Mind you, not a band that rocks, but a band of rocks. This exclamation represents Weapons of Mass Creation.

Pan Pantoja (vocals), Joe Atack (guitar), Aric Shapiro (bass) and Preciado (drums) look like four random guys that have been selected for a police lineup. If this were a movie, they would be an unlikely coterie of misfits brought together by chance and Hollywood alchemy to combat some evil drug lord. And, the way they all get along and interact, they look like four dudes at the end of a buddy comedy gleaming over each other.

In fact, because of their diverse backgrounds and interests, it seems unlikely that they would have formed a band in the first place.

“I never even wanted to be in a band,” says Pantoja. Then, after a little reflection, he adds, “I’m a terrible vocalist.”

The band had an accidental origin. Pantoja, who is a performance poet, asked Atack to help him out with a performance, and the band sprang organically from that.

Because they didn’t consciously set out to form a band, they aren’t interested in the normal selfish motivations to which some musicians fall victim. They’re not interested in image, or picking up chicks. Three of the four members are married. They’re all in their late 20s, and this gives them the maturity and freedom to pursue their art for art’s sake.
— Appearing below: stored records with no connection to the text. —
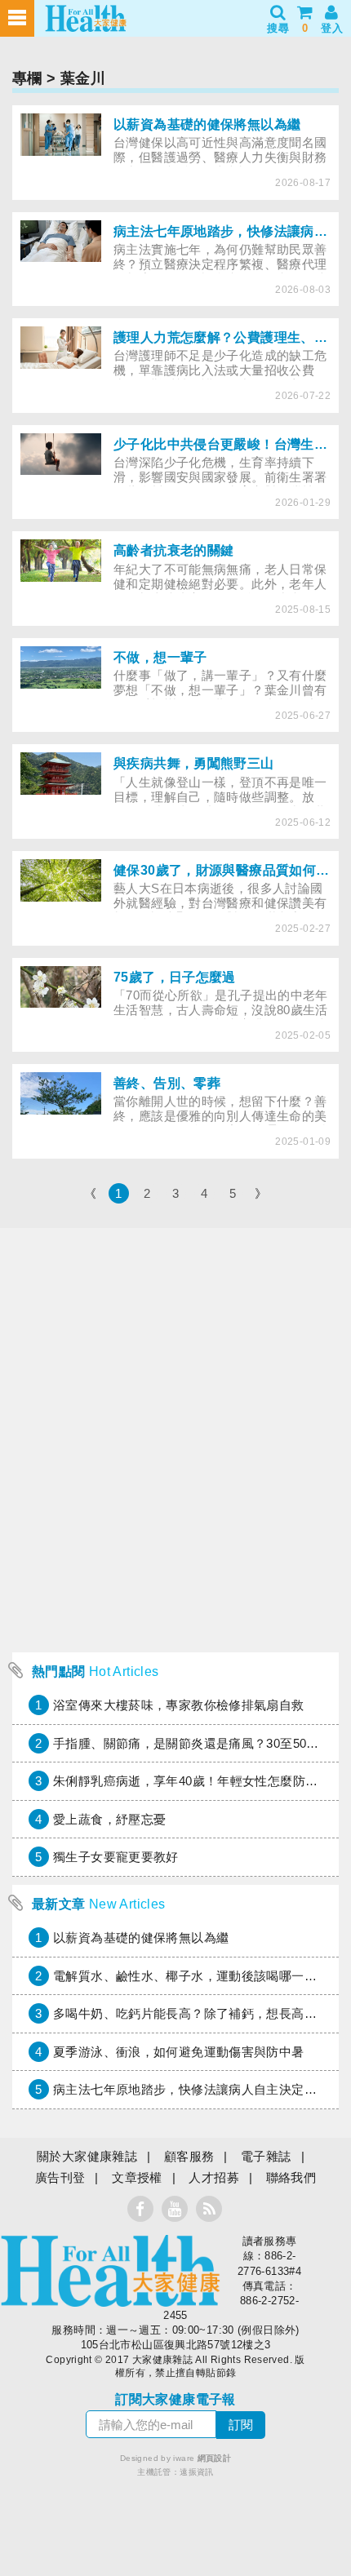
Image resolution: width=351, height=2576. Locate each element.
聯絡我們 (291, 2177)
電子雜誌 (266, 2156)
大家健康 (110, 2271)
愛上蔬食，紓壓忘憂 (109, 1819)
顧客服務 (189, 2156)
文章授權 (137, 2177)
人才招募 (214, 2177)
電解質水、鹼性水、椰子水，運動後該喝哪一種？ (191, 1976)
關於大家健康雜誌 (87, 2156)
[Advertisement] (175, 1542)
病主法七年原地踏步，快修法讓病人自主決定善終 (191, 2089)
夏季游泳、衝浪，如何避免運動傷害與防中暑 (178, 2052)
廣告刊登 (60, 2177)
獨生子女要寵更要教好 (116, 1857)
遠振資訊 (197, 2471)
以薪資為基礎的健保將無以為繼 (141, 1937)
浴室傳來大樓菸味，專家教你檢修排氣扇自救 (178, 1705)
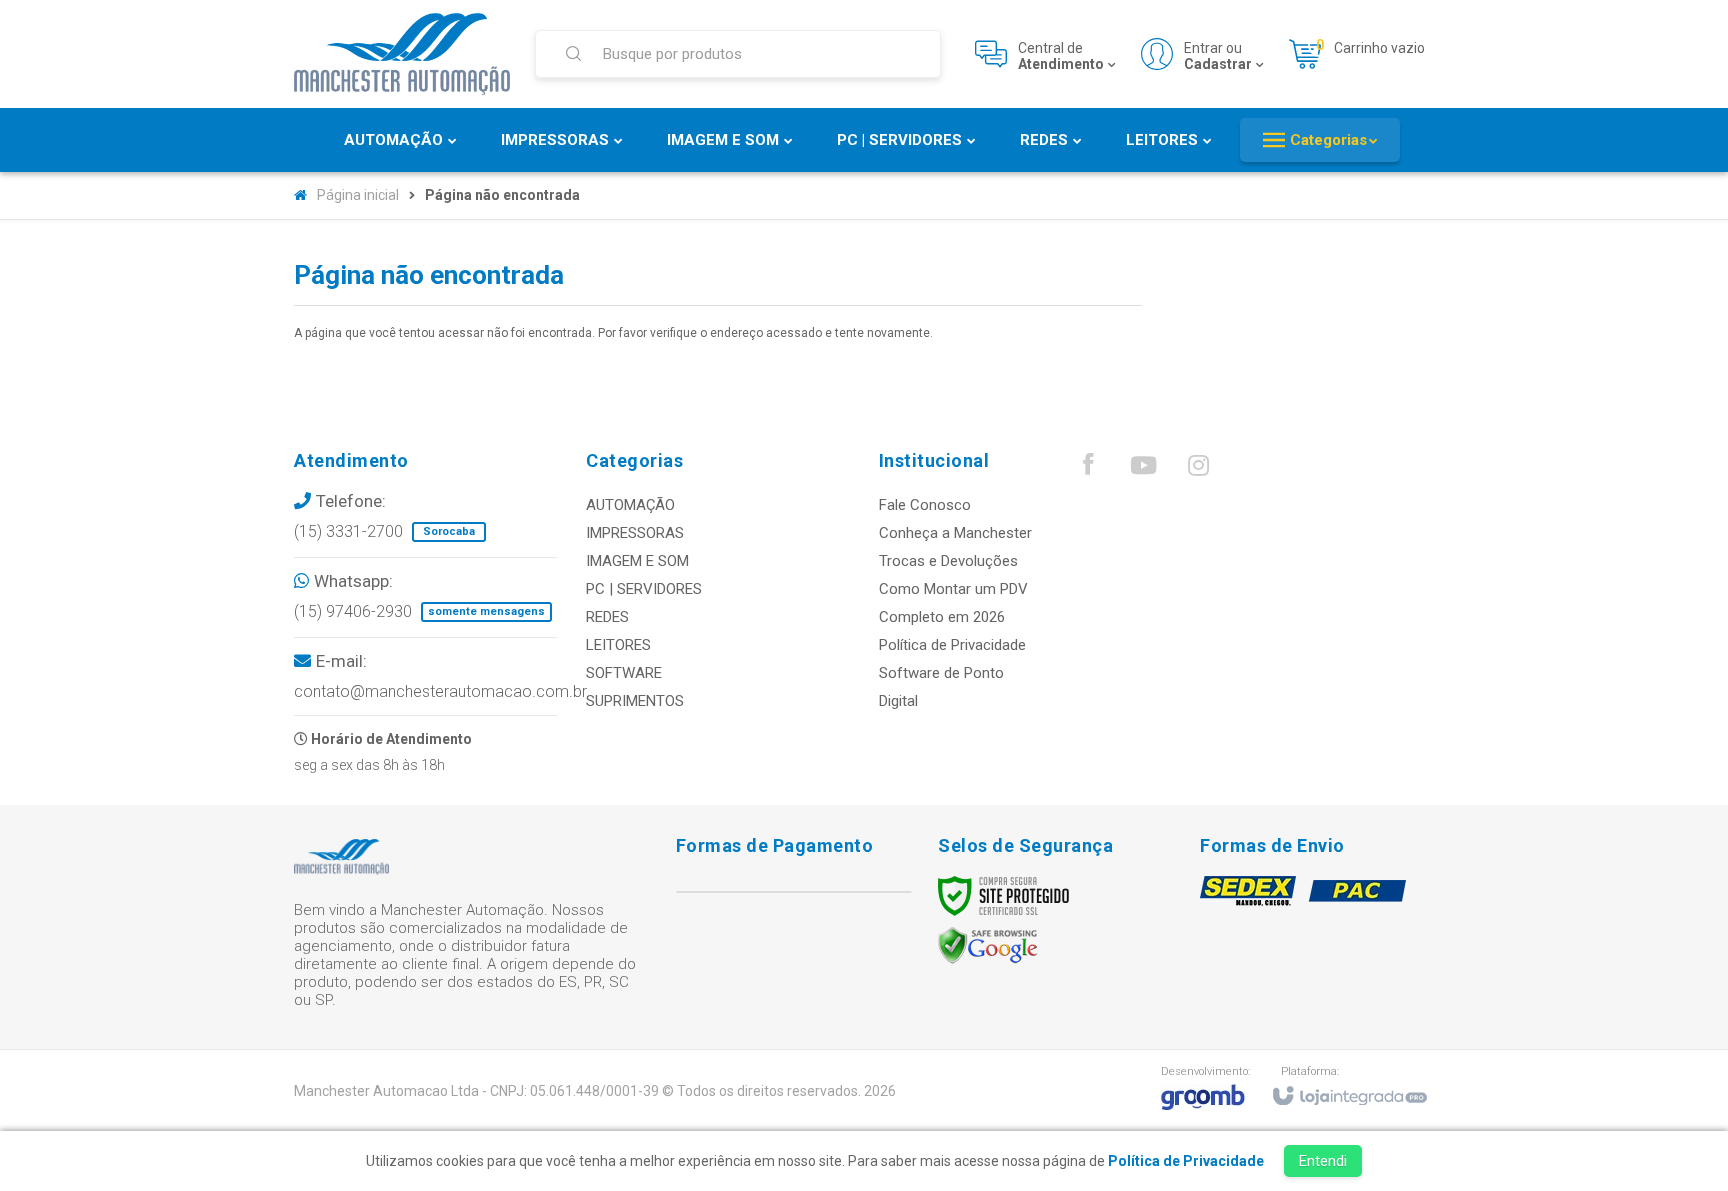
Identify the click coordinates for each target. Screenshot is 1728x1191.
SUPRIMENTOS (635, 701)
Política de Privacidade (952, 645)
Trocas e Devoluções (948, 561)
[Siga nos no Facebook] (1088, 469)
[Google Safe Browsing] (988, 945)
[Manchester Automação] (402, 54)
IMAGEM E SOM (637, 561)
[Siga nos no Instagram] (1198, 470)
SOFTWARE (624, 673)
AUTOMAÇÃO (630, 505)
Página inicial (358, 195)
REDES (607, 617)
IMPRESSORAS (635, 533)
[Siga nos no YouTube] (1143, 470)
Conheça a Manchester (955, 533)
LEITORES (618, 645)
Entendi (1323, 1161)
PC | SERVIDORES (644, 589)
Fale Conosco (925, 505)
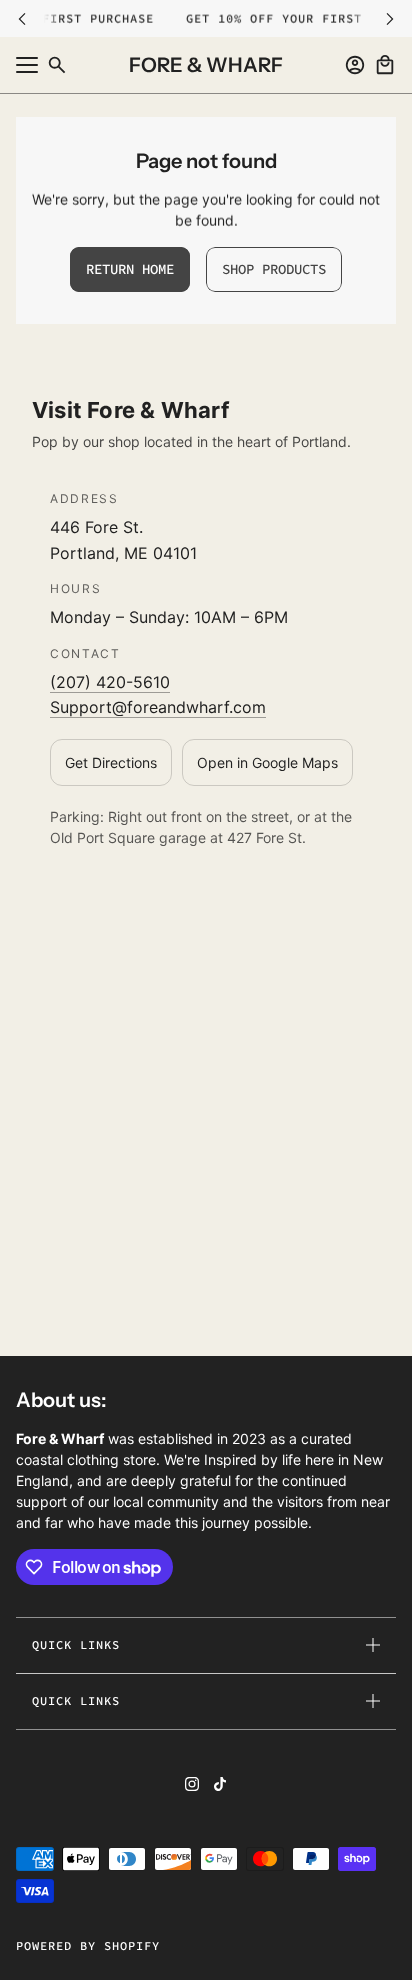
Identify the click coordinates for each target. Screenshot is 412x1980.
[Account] (355, 65)
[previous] (22, 18)
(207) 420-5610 (110, 682)
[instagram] (192, 1784)
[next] (390, 18)
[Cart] (385, 65)
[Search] (57, 65)
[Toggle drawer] (27, 65)
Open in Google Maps (267, 762)
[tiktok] (220, 1784)
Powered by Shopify (88, 1945)
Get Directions (111, 762)
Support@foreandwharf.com (158, 707)
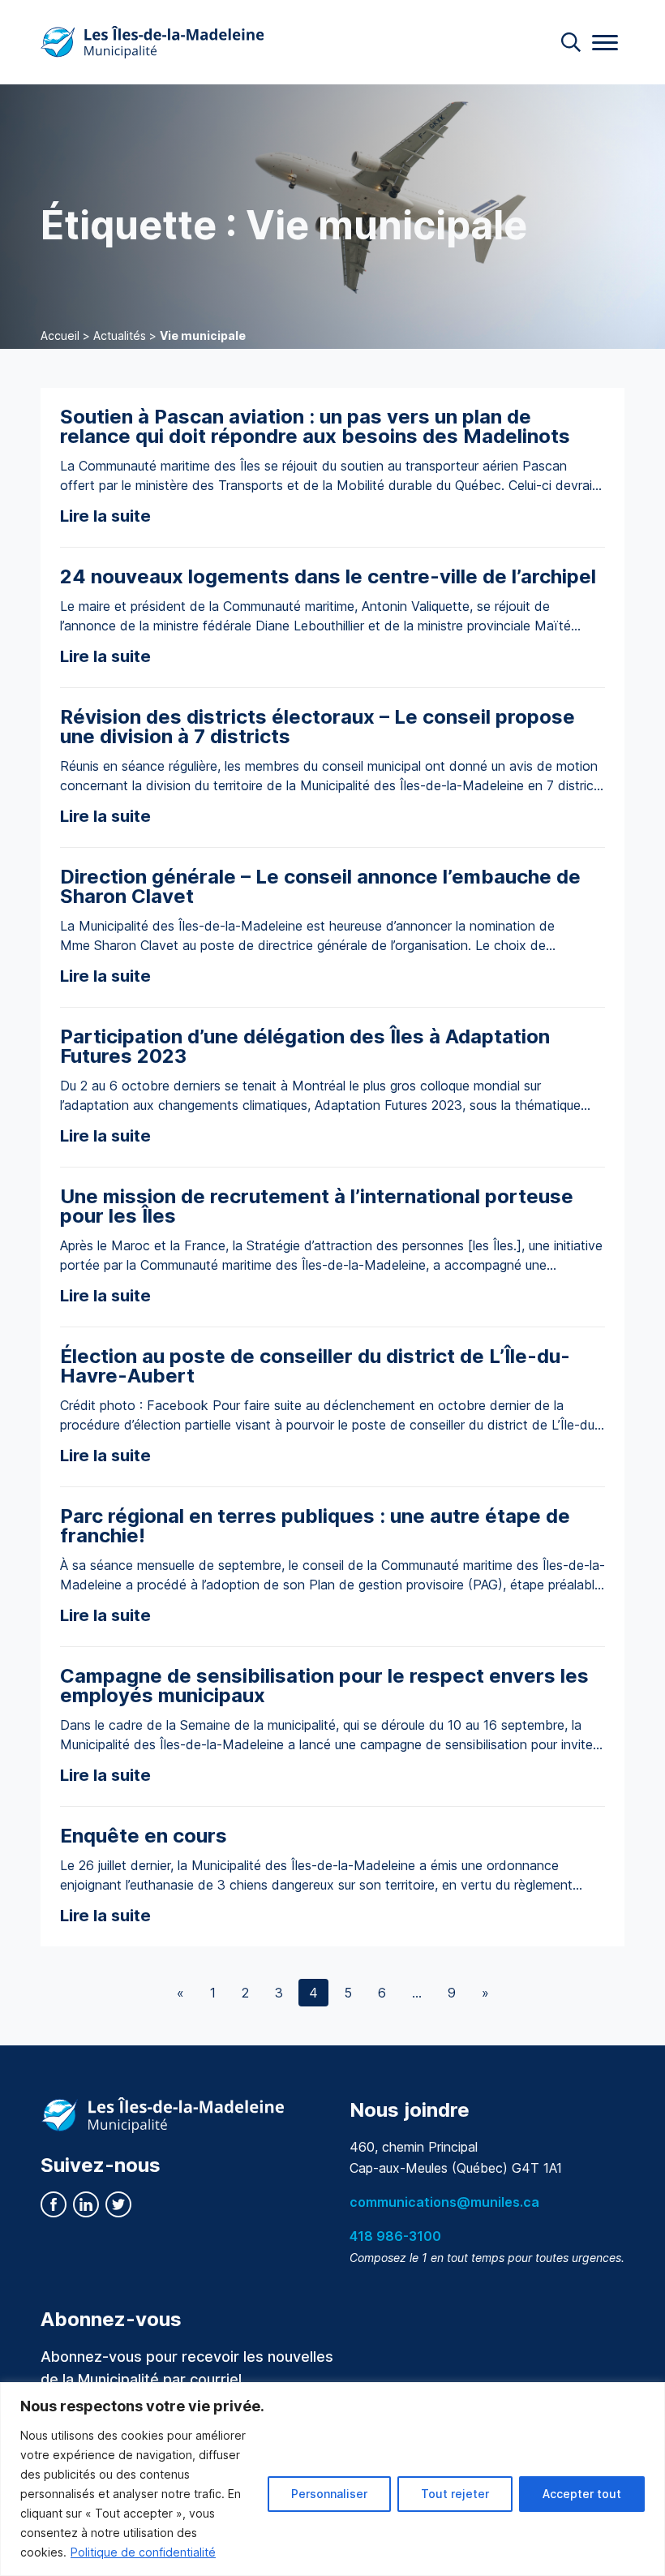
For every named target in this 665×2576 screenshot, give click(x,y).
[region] (332, 2479)
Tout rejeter (455, 2494)
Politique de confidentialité (143, 2552)
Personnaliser (329, 2494)
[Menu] (605, 42)
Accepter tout (582, 2494)
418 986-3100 (395, 2236)
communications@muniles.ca (444, 2202)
“I don’t expect to gain anything from this; it’s not about gaining anything, man, it’s about giving,” says Shapiro.

Though their lyrics touch on current issues and American policy, like immigration and income inequality, they insist they’re not a political band.

“I’m just sticking up for people that get picked on,” says Pantoja.

“The idea behind the band was to try to inspire people to stand up for things they believe in,” says Atack. “It’s more like social commentary than political commentary. We’re more a weapon against apathy, I think, than anything else.”

They all have deep convictions, but the group insists they welcome dissent, and the way their shows function, they’re more like high octane town hall meetings than rock shows.

“I guess when I speak, I am inviting other people to speak as well, and I’ve often seen that happen,” says Pantoja.

Because of the band members’ reputation of bringing their message to the public with energy, they’re aligned with the Occupy Reno events, but they’re not simply following some fad. They’ve been saying these same sorts of things for years. However, they are excited to see that such a large group of people are frustrated over the same issues.

Their message does seem to bear a lot of similarities to the worldwide protests going on, as does their ultimate goal. When discussing their upcoming November tour of Montana, they talk about the excitement of being able to spread their message to a different audience, and just simply to get people thinking and talking about the issues.

But, deep down they are just common folks, trying to give voice to those who lack one, which brings us back to this band of rocks. If we can envision each word of Pantoja’s poetry, each note from Atack and Shapiro and each thunder-strike from Preciado as a rock, then they are amassing an arsenal, and it’s spreading. But their intention is not one of turbulence. In other words, they are not in the business of casting stones, but of building foundations, of creation rather than destruction.